• Directions for this task
Beginning with the line containing "Screen dimensions: 1232x963" and ending with the last line of the records, set down every line exactly.

Records from a dataset:

....................

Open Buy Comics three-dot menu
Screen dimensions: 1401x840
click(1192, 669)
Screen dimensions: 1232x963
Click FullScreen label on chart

....................

• Response to this task
Screen dimensions: 1232x963
Click FullScreen label on chart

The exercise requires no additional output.